• Your assignment:
Give back every line of the material below that has the string "chart".

-------- Data to process --------

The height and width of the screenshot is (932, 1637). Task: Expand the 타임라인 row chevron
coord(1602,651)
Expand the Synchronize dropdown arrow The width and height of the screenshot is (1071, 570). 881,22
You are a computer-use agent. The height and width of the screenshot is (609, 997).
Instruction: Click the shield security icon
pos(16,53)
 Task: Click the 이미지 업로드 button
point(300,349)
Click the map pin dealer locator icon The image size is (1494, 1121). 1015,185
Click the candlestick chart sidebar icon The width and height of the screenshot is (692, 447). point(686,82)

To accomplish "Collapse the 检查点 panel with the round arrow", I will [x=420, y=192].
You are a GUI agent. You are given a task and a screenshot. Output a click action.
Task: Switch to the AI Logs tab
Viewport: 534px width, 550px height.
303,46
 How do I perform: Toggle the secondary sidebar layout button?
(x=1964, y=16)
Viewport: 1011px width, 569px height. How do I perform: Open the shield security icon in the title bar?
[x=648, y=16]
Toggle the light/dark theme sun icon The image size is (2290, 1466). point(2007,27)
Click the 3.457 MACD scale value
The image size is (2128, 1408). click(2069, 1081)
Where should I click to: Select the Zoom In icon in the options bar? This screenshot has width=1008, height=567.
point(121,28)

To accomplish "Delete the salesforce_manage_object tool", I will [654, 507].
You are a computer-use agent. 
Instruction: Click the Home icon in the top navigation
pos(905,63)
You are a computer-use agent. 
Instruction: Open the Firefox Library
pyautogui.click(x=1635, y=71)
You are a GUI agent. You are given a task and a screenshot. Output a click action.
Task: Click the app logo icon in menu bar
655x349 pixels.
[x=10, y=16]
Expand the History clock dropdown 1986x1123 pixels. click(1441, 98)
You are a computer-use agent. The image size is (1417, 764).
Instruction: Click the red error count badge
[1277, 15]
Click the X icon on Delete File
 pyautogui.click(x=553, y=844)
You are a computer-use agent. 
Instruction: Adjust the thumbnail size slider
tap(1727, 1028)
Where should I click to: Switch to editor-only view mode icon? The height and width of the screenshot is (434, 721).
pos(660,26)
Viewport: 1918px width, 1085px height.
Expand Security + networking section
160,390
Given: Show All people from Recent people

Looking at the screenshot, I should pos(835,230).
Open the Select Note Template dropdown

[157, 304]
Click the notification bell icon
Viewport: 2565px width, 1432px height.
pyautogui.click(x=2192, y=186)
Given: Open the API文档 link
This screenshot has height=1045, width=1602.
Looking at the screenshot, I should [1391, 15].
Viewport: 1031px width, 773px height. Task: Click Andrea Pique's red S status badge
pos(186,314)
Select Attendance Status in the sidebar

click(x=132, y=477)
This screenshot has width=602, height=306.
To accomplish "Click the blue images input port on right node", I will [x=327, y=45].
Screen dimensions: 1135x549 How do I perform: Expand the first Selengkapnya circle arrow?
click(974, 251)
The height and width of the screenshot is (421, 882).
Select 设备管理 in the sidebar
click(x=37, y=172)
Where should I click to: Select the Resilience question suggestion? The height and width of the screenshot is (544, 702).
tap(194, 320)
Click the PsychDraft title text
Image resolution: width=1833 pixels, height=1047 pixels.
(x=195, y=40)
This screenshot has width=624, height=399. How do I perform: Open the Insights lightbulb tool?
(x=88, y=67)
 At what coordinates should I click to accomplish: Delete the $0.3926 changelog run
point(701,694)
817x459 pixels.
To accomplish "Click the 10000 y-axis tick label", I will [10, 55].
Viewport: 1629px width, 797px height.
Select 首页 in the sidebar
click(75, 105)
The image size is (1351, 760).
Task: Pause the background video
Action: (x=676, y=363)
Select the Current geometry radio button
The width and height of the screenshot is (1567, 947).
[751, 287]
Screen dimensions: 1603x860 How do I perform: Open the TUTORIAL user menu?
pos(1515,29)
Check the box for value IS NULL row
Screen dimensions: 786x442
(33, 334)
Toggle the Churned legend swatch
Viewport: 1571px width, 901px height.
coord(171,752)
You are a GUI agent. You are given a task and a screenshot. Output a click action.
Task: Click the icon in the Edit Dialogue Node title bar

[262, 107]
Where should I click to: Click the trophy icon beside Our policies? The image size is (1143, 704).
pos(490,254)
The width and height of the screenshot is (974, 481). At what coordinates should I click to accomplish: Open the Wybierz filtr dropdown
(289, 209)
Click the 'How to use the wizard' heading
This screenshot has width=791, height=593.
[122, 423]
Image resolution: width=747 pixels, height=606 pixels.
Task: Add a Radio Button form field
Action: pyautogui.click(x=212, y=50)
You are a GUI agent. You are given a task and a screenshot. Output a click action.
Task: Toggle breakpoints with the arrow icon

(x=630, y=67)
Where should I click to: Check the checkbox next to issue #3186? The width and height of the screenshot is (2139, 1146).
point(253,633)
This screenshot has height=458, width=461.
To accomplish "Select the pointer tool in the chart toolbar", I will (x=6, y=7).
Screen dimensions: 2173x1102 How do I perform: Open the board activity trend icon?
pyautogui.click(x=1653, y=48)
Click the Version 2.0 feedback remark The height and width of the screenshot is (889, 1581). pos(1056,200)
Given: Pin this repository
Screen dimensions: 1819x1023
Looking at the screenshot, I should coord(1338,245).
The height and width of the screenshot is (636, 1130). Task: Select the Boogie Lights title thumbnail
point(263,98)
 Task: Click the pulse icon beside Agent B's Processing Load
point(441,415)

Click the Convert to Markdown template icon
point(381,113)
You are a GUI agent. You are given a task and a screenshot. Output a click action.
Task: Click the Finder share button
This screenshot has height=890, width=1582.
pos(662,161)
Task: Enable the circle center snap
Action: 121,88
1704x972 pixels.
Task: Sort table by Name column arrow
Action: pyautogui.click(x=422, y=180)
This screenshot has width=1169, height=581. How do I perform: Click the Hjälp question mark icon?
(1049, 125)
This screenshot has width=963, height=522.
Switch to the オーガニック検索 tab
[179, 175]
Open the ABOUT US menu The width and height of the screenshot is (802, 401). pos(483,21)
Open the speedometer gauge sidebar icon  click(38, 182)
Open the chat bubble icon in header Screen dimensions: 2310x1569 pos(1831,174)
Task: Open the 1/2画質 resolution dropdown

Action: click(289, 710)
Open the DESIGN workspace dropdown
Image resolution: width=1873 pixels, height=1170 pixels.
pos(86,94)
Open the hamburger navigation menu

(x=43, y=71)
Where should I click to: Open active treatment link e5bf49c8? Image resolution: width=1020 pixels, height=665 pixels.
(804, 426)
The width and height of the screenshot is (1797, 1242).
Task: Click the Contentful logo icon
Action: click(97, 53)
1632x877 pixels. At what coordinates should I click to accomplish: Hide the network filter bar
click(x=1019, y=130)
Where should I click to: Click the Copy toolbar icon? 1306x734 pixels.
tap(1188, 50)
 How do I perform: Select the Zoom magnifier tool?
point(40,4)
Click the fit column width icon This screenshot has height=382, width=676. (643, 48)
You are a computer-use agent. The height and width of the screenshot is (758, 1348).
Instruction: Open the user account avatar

--------

• Written response:
Click the candlestick chart sidebar icon The width and height of the screenshot is (692, 447). point(686,82)
To accomplish "Select the pointer tool in the chart toolbar", I will (x=6, y=7).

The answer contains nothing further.